51. Furthermore, the word “vest” is not synonymous with the words “transfer”, “assignment” or “conveyance”. Its meaning is “to pass into possession; to devolve upon a person or possessor” (Macquarie Dictionary).

52. I have not ignored the fact that the word “transfer” is used in several ways in s 9. It is used in the heading to the section - “Transfer of assets and liabilities”. It is used in the expression “the transfer time” and also in the expression “the transferred asset”. In my opinion, however, the draftsperson intended by the use of this word to refer to the act of “vesting”, and did not intend that the word “vest” should be read down so as to refer to the act of effecting a transfer of title, that is, the narrower meaning of the expressions “conveyance, transfer or assignment”.

53. I am fortified in my adoption of a broader meaning of those expressions by the mechanism which s 9 establishes. The act of vesting takes place upon the publication of a notice in the Gazette. It does not take place by means of any formal deed or document of conveyance, transfer or assignment. In other words, no specific act or process associated with conveyancing, transfer or assignment (such as a deed or other document) is required to give effect to the passing of assets to the specified company - that effect is achieved via publication of the notice in the Gazette. If the narrower meaning of those expressions were to apply, then the expressions would simply be otiose, because the act of vesting by notice published in the Gazette suffices to pass the assets, and it would not be necessary to refer to the fact that it is done “without conveyance, transfer or assignment”.

54. It follows from the construction which I have adopted that the Ministerial declaration did not have the effect of revoking the permissive occupancy. The Minister declaration, or, more accurately, the notice published in the Gazette, did not assign the permissive occupancy and thereby bring it to an end. The permissive occupancy must properly be regarded as falling within the definition of “asset” in s 3, although it amounts to no more than a personal right of the Commonwealth. As such, it fell within the class of Commonwealth assets which could vest in a specified company if so declared by the Minister of Finance and Administration by notice published in the Gazette. And the publication of a notice which specified the permissive occupancy as one of the included Commonwealth assets was effective to vest the permissive occupancy in the applicant “without conveyance, transfer or assignment”. Hence, there was no assignment which could operate to revoke the permissive occupancy, and it remains on foot.
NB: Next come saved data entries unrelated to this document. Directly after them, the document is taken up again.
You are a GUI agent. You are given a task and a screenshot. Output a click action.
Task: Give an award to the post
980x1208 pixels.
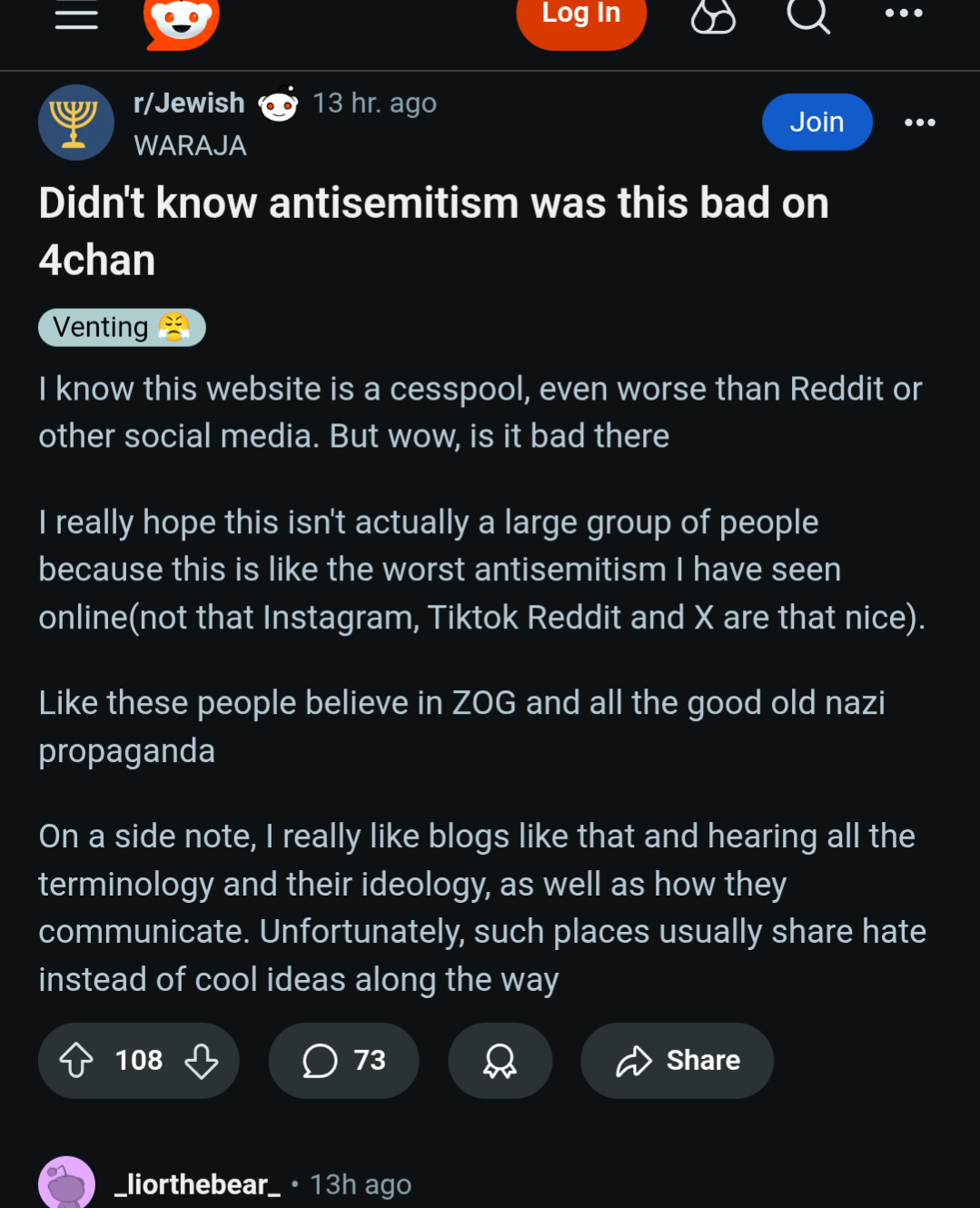coord(500,1060)
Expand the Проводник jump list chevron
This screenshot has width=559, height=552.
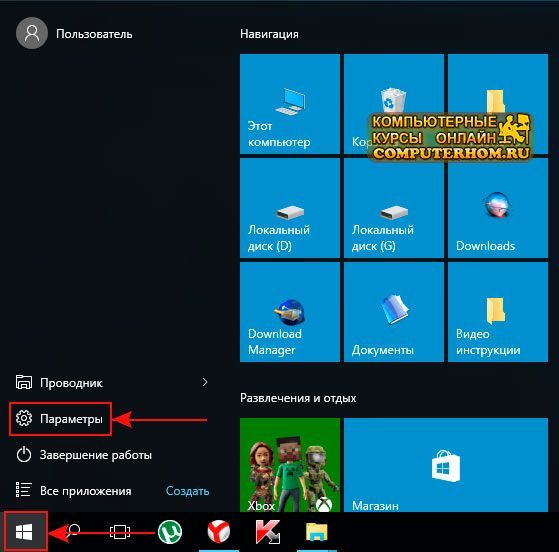(x=205, y=382)
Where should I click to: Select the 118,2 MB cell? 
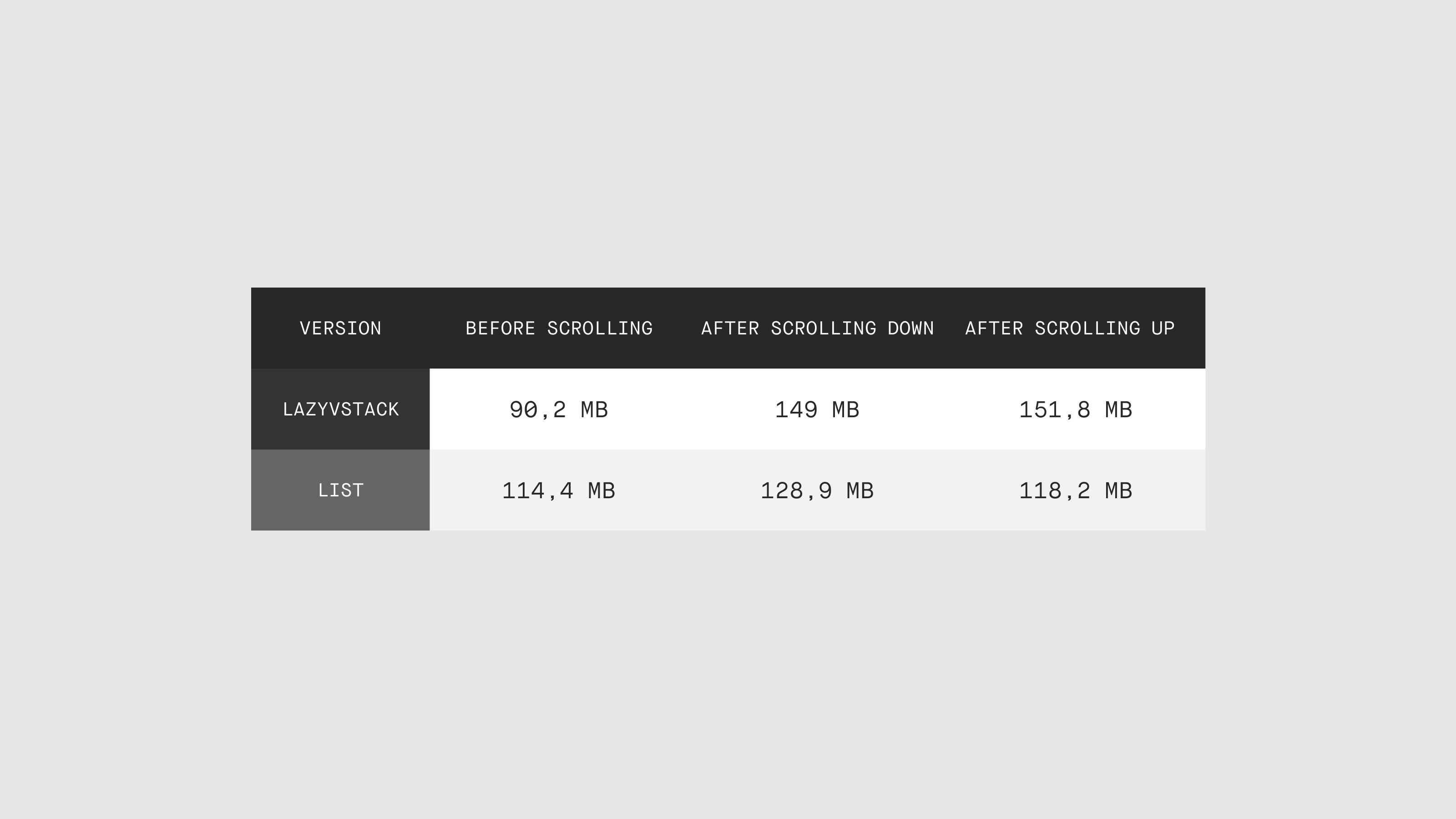tap(1076, 490)
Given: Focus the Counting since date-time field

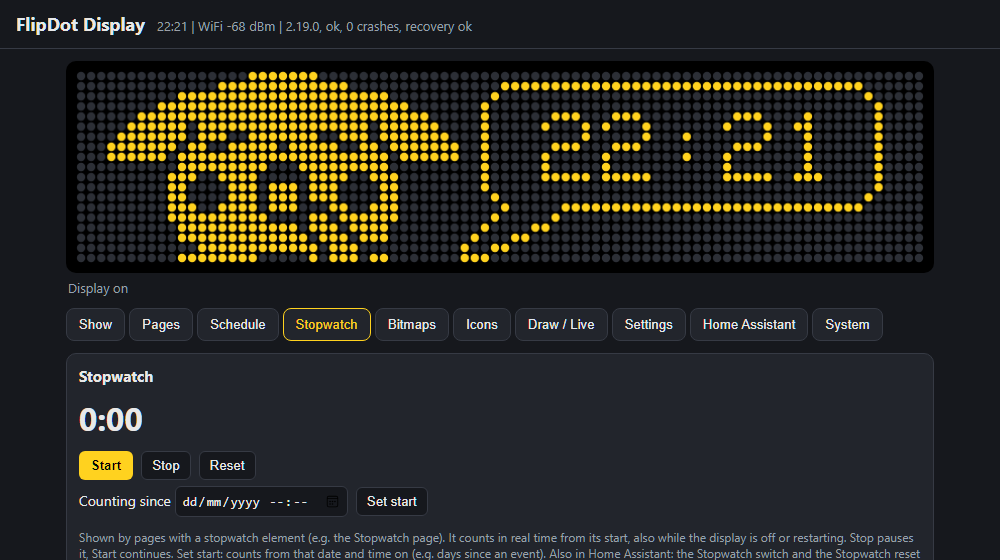Looking at the screenshot, I should point(261,501).
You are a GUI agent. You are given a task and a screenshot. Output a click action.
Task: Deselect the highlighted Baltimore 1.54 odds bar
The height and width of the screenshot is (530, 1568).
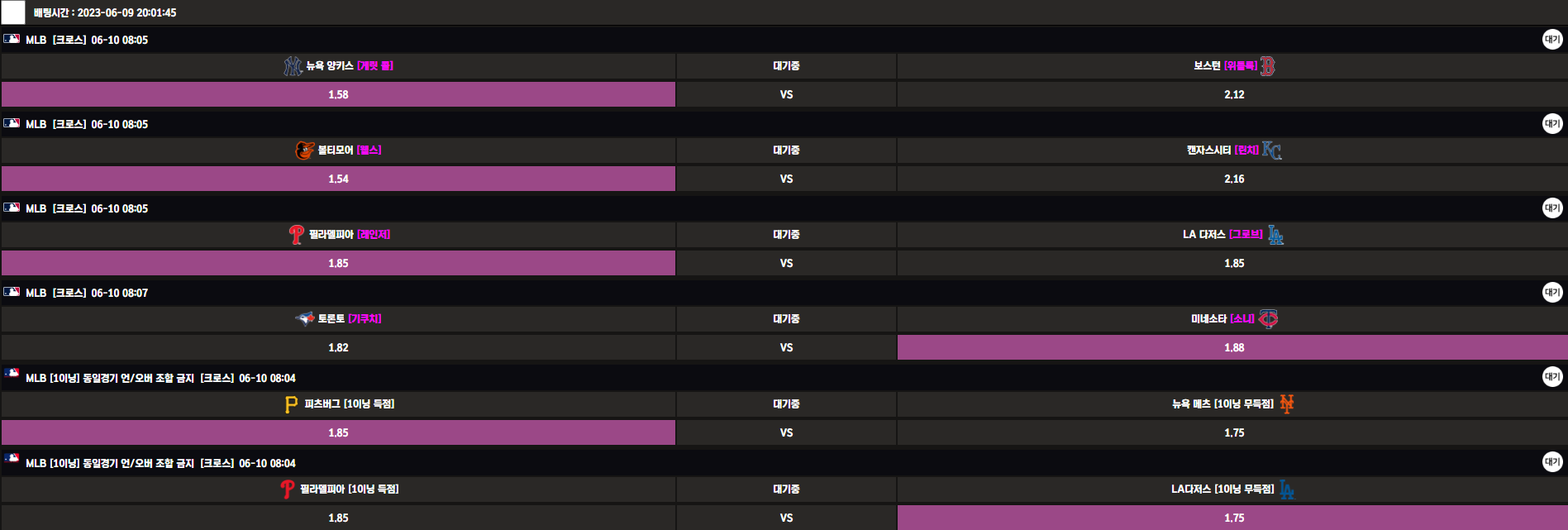(x=338, y=179)
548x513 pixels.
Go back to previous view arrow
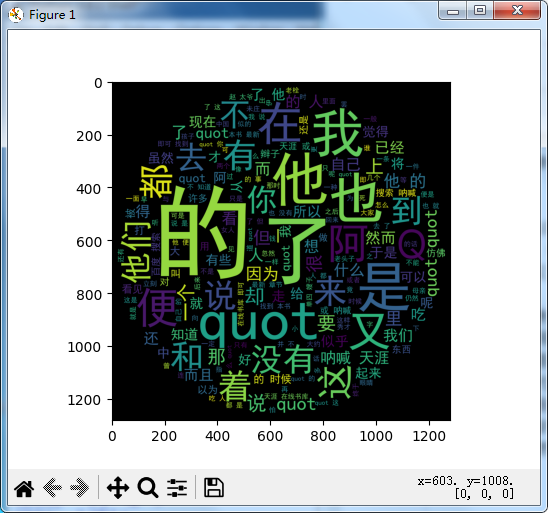(52, 487)
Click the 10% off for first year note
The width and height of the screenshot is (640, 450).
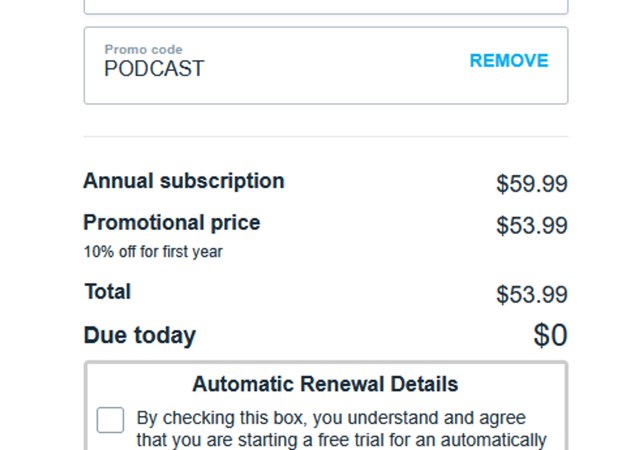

55. Finally, it is necessary to bear in mind that cl 6 of document ‘E’ provides that the tenant shall not part with possession of the premises, and accordingly, the vesting of the permissive occupancy in the applicant and the applicant taking possession of the land at Mount Sugarloaf might, on the face of it, be regarded as a breach of the terms of the permissive occupancy and insufficient to vest it in the applicant. That consequence is, however, dispelled by s 12 of the Network Sale Act, which provides that the operation of pt 2 (containing s 9 amongst other sections) is not to be regarded as a breach of any contractual provision prohibiting, restricting or regulating the assignment or transfer of any asset or liability.

Conclusion

56. For the foregoing reasons, I hold that the Court has jurisdiction to answer the preliminary question, and I provide that answer as follows:


    Question:

    Whether the permissive occupancy granted by the Minister was revoked by reason of the declaration made by the Minister for Finance and Administration on 29 April 1999?

    Answer:

    No

57. The proceedings should be stood over to a call-over before the Registrar for directions as to their further disposition.